Lines before the one containing "Screen dimensions: 2190x1128" are to be skipped; reproduce that line and the rest of the records below exactly.
---------- Raw data ----------
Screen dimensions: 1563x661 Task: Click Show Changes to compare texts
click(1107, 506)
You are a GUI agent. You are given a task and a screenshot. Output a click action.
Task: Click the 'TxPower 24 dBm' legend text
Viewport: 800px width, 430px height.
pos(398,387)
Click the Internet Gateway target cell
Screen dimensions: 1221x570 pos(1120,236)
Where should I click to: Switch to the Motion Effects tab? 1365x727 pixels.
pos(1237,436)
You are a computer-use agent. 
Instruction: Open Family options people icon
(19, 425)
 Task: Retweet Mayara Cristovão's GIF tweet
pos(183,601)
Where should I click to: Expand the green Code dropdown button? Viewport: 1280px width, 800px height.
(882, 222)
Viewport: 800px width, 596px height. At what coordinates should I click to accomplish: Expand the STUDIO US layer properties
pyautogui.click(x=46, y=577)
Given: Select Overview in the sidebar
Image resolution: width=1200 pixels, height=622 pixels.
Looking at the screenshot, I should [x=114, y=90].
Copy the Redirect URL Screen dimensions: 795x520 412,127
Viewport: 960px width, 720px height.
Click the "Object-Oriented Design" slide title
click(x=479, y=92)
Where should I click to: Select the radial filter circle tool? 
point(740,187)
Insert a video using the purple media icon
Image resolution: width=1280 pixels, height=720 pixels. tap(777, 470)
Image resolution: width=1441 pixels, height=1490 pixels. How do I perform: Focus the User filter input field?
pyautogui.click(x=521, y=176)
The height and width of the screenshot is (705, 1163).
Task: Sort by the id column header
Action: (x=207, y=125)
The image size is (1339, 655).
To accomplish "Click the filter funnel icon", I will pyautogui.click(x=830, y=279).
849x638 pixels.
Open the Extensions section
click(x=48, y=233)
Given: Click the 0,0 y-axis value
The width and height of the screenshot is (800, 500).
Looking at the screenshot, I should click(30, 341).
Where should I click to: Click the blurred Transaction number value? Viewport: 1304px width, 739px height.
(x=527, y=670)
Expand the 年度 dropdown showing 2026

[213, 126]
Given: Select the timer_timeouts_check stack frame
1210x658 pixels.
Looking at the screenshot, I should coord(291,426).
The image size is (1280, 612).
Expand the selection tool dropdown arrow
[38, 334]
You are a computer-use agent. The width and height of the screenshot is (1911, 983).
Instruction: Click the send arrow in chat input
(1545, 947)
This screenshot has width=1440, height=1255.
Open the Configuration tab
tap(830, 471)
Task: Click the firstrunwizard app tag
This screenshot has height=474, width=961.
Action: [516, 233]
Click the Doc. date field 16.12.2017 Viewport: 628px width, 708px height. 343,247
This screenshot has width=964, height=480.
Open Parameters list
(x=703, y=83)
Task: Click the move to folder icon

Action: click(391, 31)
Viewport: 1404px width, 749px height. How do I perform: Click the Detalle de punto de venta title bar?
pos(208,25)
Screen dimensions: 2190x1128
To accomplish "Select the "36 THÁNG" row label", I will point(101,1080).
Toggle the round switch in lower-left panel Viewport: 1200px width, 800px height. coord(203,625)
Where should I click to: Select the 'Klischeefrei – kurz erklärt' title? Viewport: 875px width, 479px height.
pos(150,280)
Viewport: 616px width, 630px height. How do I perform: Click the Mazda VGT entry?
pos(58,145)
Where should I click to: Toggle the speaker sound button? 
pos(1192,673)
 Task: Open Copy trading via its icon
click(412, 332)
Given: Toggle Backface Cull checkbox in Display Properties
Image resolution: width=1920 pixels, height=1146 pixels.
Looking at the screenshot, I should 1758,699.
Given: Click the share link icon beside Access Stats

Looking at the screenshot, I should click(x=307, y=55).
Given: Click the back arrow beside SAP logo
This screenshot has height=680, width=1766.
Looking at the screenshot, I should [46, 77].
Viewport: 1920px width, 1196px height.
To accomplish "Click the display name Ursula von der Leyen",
----------
#### Completed exercise:
Screen dimensions: 2190x1128
To accomplish "Select the "36 THÁNG" row label", I will point(101,1080).
Toggle the round switch in lower-left panel Viewport: 1200px width, 800px height. coord(203,625)
Where should I click to: Select the 'Klischeefrei – kurz erklärt' title? Viewport: 875px width, 479px height.
pos(150,280)
Viewport: 616px width, 630px height. How do I perform: Click the Mazda VGT entry?
pos(58,145)
Where should I click to: Toggle the speaker sound button? 
pos(1192,673)
 Task: Open Copy trading via its icon
click(412, 332)
Given: Toggle Backface Cull checkbox in Display Properties
Image resolution: width=1920 pixels, height=1146 pixels.
Looking at the screenshot, I should 1758,699.
Given: Click the share link icon beside Access Stats

Looking at the screenshot, I should click(x=307, y=55).
Given: Click the back arrow beside SAP logo
This screenshot has height=680, width=1766.
Looking at the screenshot, I should [46, 77].
Viewport: 1920px width, 1196px height.
To accomplish "Click the display name Ursula von der Leyen",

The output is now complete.